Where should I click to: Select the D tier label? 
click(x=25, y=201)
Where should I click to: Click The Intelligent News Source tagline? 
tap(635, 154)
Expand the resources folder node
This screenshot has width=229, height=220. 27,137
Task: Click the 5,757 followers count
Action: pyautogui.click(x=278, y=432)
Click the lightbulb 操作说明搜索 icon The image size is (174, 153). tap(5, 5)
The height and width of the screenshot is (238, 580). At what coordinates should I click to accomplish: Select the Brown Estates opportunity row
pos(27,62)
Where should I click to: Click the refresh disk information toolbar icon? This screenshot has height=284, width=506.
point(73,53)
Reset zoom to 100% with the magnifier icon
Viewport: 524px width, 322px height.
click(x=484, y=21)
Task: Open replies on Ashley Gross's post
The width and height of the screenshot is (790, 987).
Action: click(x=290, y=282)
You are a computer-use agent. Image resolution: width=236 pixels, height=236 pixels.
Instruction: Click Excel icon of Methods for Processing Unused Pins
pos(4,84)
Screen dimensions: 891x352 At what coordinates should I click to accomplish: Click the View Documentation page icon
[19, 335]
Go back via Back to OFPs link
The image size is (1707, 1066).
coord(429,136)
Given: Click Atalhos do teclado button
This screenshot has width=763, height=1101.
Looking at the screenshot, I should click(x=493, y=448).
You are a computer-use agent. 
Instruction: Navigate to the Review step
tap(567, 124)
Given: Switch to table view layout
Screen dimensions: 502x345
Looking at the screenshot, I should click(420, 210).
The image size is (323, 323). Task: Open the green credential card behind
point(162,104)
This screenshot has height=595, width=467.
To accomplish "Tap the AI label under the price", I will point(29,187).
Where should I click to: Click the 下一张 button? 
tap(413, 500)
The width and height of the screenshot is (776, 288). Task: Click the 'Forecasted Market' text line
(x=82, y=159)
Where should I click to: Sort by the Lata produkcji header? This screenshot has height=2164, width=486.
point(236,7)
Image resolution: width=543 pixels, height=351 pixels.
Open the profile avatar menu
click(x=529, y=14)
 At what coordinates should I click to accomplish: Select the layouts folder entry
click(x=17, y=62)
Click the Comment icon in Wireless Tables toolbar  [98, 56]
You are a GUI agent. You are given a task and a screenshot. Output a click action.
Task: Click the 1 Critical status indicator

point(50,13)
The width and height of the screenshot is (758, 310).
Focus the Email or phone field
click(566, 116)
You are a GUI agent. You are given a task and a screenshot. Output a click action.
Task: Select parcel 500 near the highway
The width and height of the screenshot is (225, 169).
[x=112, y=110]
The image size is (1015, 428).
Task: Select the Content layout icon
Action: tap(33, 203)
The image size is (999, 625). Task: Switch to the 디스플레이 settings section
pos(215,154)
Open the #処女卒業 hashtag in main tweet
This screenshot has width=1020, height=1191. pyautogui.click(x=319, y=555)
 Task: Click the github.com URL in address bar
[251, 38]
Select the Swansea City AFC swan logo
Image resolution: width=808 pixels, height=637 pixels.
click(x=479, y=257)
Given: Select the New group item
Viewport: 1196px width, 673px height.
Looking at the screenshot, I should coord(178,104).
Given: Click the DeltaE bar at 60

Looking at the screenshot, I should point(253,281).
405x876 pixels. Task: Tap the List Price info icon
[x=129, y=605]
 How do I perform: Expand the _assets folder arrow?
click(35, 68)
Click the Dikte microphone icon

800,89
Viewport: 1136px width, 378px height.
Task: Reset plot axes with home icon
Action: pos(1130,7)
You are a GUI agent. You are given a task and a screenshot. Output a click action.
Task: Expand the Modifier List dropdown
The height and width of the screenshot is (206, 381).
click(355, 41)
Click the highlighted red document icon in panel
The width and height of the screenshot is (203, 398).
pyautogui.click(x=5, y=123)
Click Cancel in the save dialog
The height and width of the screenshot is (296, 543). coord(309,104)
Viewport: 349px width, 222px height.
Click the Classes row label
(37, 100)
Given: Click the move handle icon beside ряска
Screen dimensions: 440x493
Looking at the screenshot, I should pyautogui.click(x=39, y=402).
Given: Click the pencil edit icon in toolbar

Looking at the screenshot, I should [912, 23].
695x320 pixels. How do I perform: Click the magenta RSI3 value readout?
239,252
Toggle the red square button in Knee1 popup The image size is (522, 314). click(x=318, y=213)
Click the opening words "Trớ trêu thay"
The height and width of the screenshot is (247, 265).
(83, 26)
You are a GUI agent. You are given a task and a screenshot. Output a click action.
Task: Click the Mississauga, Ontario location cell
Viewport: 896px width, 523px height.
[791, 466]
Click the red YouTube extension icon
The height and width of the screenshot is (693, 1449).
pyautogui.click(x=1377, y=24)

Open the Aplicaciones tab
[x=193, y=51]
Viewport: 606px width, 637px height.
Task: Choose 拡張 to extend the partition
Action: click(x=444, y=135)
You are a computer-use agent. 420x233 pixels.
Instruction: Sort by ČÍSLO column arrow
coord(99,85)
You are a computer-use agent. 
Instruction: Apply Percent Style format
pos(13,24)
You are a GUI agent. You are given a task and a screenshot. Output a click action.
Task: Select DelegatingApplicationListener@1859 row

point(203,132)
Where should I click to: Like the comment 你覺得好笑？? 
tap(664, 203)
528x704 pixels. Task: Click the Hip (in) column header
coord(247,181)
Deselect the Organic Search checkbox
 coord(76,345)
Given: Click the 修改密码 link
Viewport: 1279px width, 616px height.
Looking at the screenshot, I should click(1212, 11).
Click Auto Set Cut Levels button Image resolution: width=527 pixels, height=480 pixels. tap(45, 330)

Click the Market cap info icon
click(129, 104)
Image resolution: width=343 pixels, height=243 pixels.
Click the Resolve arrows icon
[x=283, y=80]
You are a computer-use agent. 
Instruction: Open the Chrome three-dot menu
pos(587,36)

____________________

From the first entry to the last, reproduce everything precisely.

Where should I click to: Select the D tier label? 
click(x=25, y=201)
Where should I click to: Click The Intelligent News Source tagline? 
tap(635, 154)
Expand the resources folder node
This screenshot has width=229, height=220. 27,137
Task: Click the 5,757 followers count
Action: pyautogui.click(x=278, y=432)
Click the lightbulb 操作说明搜索 icon The image size is (174, 153). tap(5, 5)
The height and width of the screenshot is (238, 580). At what coordinates should I click to accomplish: Select the Brown Estates opportunity row
pos(27,62)
Where should I click to: Click the refresh disk information toolbar icon? This screenshot has height=284, width=506.
point(73,53)
Reset zoom to 100% with the magnifier icon
Viewport: 524px width, 322px height.
click(x=484, y=21)
Task: Open replies on Ashley Gross's post
The width and height of the screenshot is (790, 987).
Action: click(x=290, y=282)
You are a computer-use agent. Image resolution: width=236 pixels, height=236 pixels.
Instruction: Click Excel icon of Methods for Processing Unused Pins
pos(4,84)
Screen dimensions: 891x352 At what coordinates should I click to accomplish: Click the View Documentation page icon
[19, 335]
Go back via Back to OFPs link
The image size is (1707, 1066).
coord(429,136)
Given: Click Atalhos do teclado button
This screenshot has width=763, height=1101.
Looking at the screenshot, I should click(x=493, y=448).
You are a computer-use agent. 
Instruction: Navigate to the Review step
tap(567, 124)
Given: Switch to table view layout
Screen dimensions: 502x345
Looking at the screenshot, I should click(420, 210).
The image size is (323, 323). Task: Open the green credential card behind
point(162,104)
This screenshot has height=595, width=467.
To accomplish "Tap the AI label under the price", I will point(29,187).
Where should I click to: Click the 下一张 button? 
tap(413, 500)
The width and height of the screenshot is (776, 288). Task: Click the 'Forecasted Market' text line
(x=82, y=159)
Where should I click to: Sort by the Lata produkcji header? This screenshot has height=2164, width=486.
point(236,7)
Image resolution: width=543 pixels, height=351 pixels.
Open the profile avatar menu
click(x=529, y=14)
 At what coordinates should I click to accomplish: Select the layouts folder entry
click(x=17, y=62)
Click the Comment icon in Wireless Tables toolbar  [98, 56]
You are a GUI agent. You are given a task and a screenshot. Output a click action.
Task: Click the 1 Critical status indicator

point(50,13)
The width and height of the screenshot is (758, 310).
Focus the Email or phone field
click(566, 116)
You are a GUI agent. You are given a task and a screenshot. Output a click action.
Task: Select parcel 500 near the highway
The width and height of the screenshot is (225, 169).
[x=112, y=110]
The image size is (1015, 428).
Task: Select the Content layout icon
Action: tap(33, 203)
The image size is (999, 625). Task: Switch to the 디스플레이 settings section
pos(215,154)
Open the #処女卒業 hashtag in main tweet
This screenshot has width=1020, height=1191. pyautogui.click(x=319, y=555)
 Task: Click the github.com URL in address bar
[251, 38]
Select the Swansea City AFC swan logo
Image resolution: width=808 pixels, height=637 pixels.
click(x=479, y=257)
Given: Select the New group item
Viewport: 1196px width, 673px height.
Looking at the screenshot, I should coord(178,104).
Given: Click the DeltaE bar at 60

Looking at the screenshot, I should point(253,281).
405x876 pixels. Task: Tap the List Price info icon
[x=129, y=605]
 How do I perform: Expand the _assets folder arrow?
click(35, 68)
Click the Dikte microphone icon

800,89
Viewport: 1136px width, 378px height.
Task: Reset plot axes with home icon
Action: pos(1130,7)
You are a GUI agent. You are given a task and a screenshot. Output a click action.
Task: Expand the Modifier List dropdown
The height and width of the screenshot is (206, 381).
click(355, 41)
Click the highlighted red document icon in panel
The width and height of the screenshot is (203, 398).
pyautogui.click(x=5, y=123)
Click Cancel in the save dialog
The height and width of the screenshot is (296, 543). coord(309,104)
Viewport: 349px width, 222px height.
Click the Classes row label
(37, 100)
Given: Click the move handle icon beside ряска
Screen dimensions: 440x493
Looking at the screenshot, I should pyautogui.click(x=39, y=402).
Given: Click the pencil edit icon in toolbar

Looking at the screenshot, I should [912, 23].
695x320 pixels. How do I perform: Click the magenta RSI3 value readout?
239,252
Toggle the red square button in Knee1 popup The image size is (522, 314). click(x=318, y=213)
Click the opening words "Trớ trêu thay"
The height and width of the screenshot is (247, 265).
(83, 26)
You are a GUI agent. You are given a task and a screenshot. Output a click action.
Task: Click the Mississauga, Ontario location cell
Viewport: 896px width, 523px height.
[791, 466]
Click the red YouTube extension icon
The height and width of the screenshot is (693, 1449).
pyautogui.click(x=1377, y=24)

Open the Aplicaciones tab
[x=193, y=51]
Viewport: 606px width, 637px height.
Task: Choose 拡張 to extend the partition
Action: click(x=444, y=135)
You are a computer-use agent. 420x233 pixels.
Instruction: Sort by ČÍSLO column arrow
coord(99,85)
You are a computer-use agent. 
Instruction: Apply Percent Style format
pos(13,24)
You are a GUI agent. You are given a task and a screenshot. Output a click action.
Task: Select DelegatingApplicationListener@1859 row

point(203,132)
Where should I click to: Like the comment 你覺得好笑？? 
tap(664, 203)
528x704 pixels. Task: Click the Hip (in) column header
coord(247,181)
Deselect the Organic Search checkbox
 coord(76,345)
Given: Click the 修改密码 link
Viewport: 1279px width, 616px height.
Looking at the screenshot, I should click(1212, 11).
Click Auto Set Cut Levels button Image resolution: width=527 pixels, height=480 pixels. tap(45, 330)

Click the Market cap info icon
click(129, 104)
Image resolution: width=343 pixels, height=243 pixels.
Click the Resolve arrows icon
[x=283, y=80]
You are a computer-use agent. 
Instruction: Open the Chrome three-dot menu
pos(587,36)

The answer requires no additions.